**Stored data**
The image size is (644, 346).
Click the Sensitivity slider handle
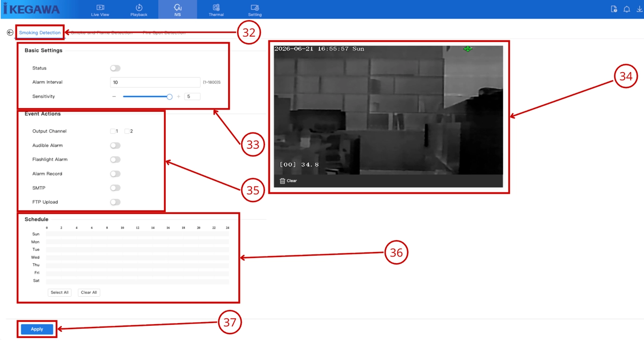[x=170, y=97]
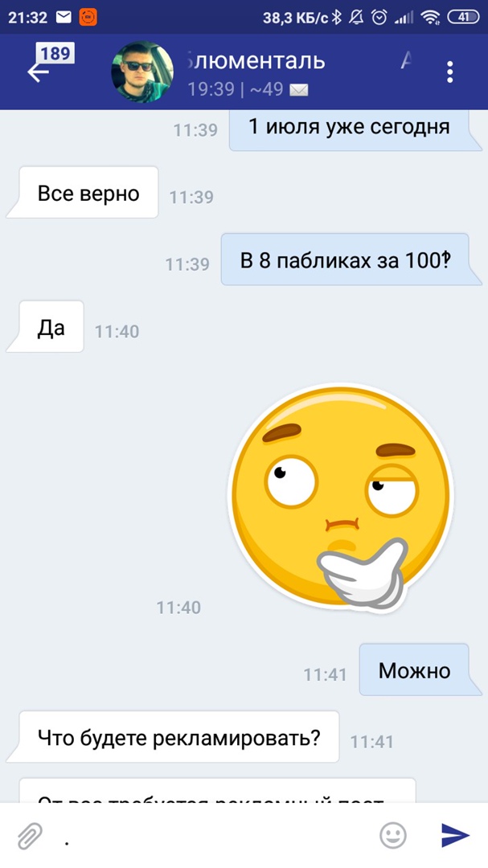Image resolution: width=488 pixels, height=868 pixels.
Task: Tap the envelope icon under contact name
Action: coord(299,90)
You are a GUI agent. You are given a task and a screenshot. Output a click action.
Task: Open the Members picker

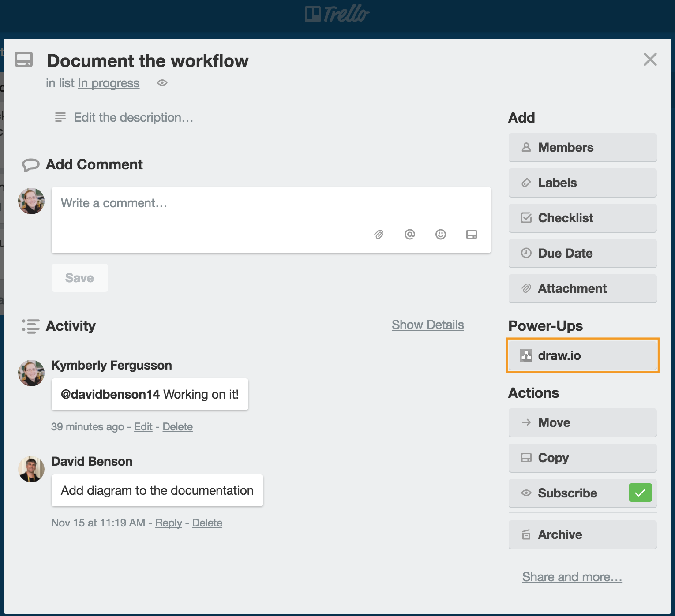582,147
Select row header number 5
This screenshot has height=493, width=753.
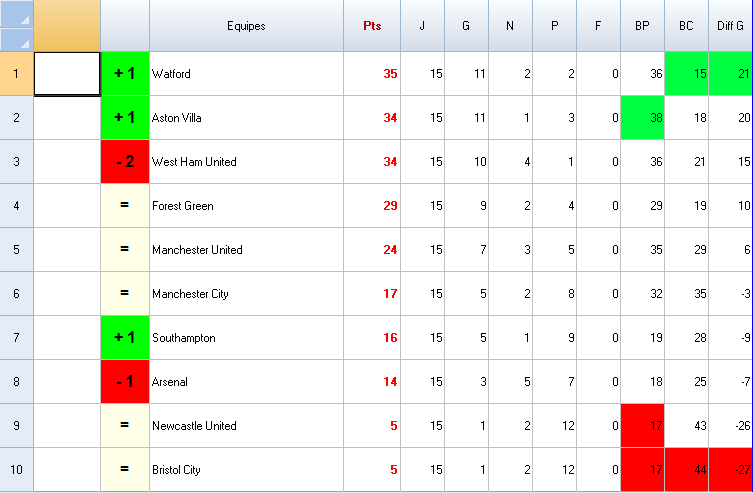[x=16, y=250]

**EXERCISE OBJECTIVE**
Reproduce the data word for word; no pictures.

**TASK OUTPUT**
The image size is (644, 346).
Click the Sensitivity slider handle
[x=170, y=97]
Image resolution: width=488 pixels, height=868 pixels.
Task: Tap the envelope icon under contact name
Action: coord(299,90)
You are a GUI agent. You are given a task and a screenshot. Output a click action.
Task: Open the Members picker

582,147
Select row header number 5
This screenshot has height=493, width=753.
[x=16, y=250]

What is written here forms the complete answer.